# LGB 2-4-0 help



## bobkat (Dec 5, 2008)

I have an LGB 2-4-0 model # 21232. I need to do a little maintenance on it, but can not locate my user manual. Does anyone know where I can download one from?

Also, inside the cab is a slide switch marked 0, 1, 2, 3 - Can someone advise what each setting represents. Thanks in advance for your help.


----------



## Cougar Rock Rail (Jan 2, 2008)

Here you go, Bobkat: 

http://www.champex-linden.de/cl_pi_lgb.htm 

There are both exploded parts diagrams and down farther are the manuals. You just have to know the product number of your loco, but I'm sure you will find it there. 
The sliding switch usually does this: 
0- all power off 
1- engine off, lights on 
2 - engine on, lights on, sound off 
3 - engine on, lights on, soung on (if it has it, otherwise same as 2)


----------



## bobkat (Dec 5, 2008)

Thanks, have a good weekend


----------



## Dan Pierce (Jan 2, 2008)

2x232 are the manual numbers you need to look for as this engine was produced in many roadnames and the x is for the different part numbers. 
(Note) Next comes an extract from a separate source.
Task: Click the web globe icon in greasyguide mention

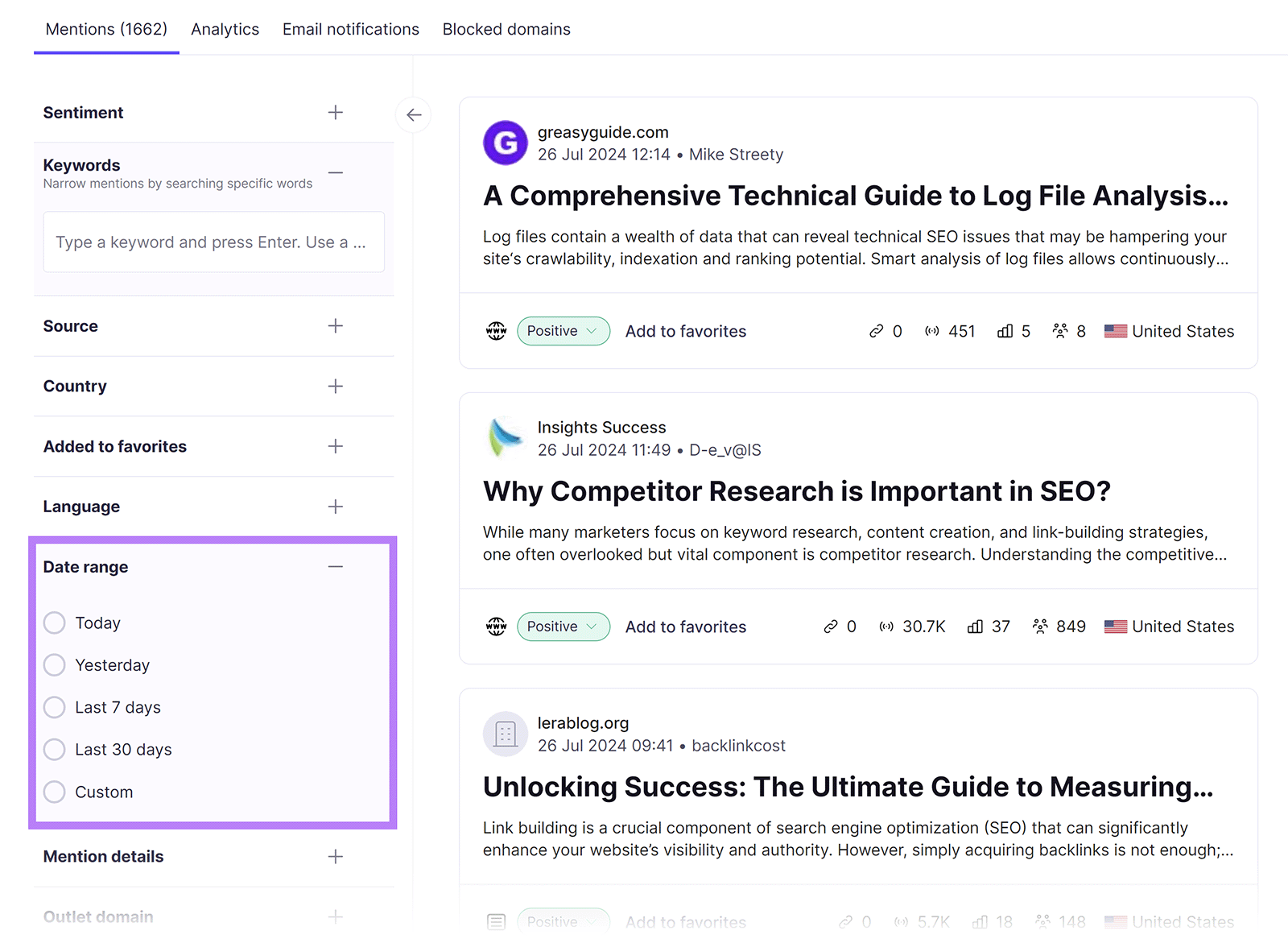Action: (496, 331)
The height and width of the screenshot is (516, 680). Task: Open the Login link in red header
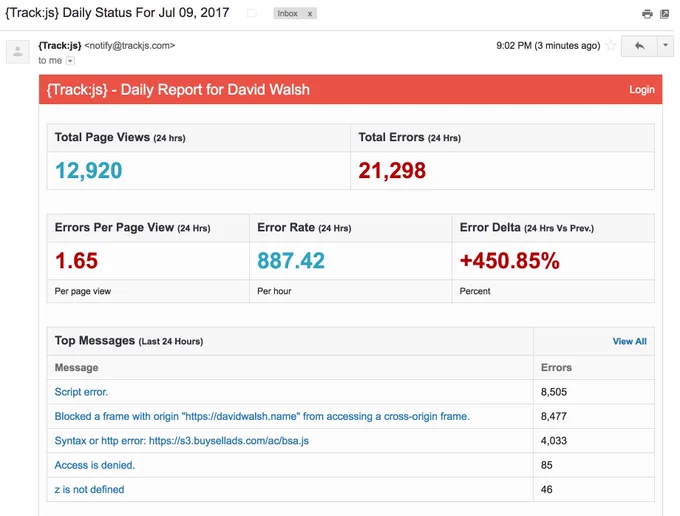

I have downloaded 5 different manuals through the years for this engine. 

There are 3 main manuals as follows: 
The owners manual, PDf file of parts, and expert instructions. 



PS: If you added an e-mail address to your profile I could have sent you the files.


----------



## Guest (Dec 20, 2008)

http://www.gartenbahn.at/g_spur/downloads/lgb.htm

The above link is also helpful in getting exploded views of your LGB itrms.

Good Luck


----------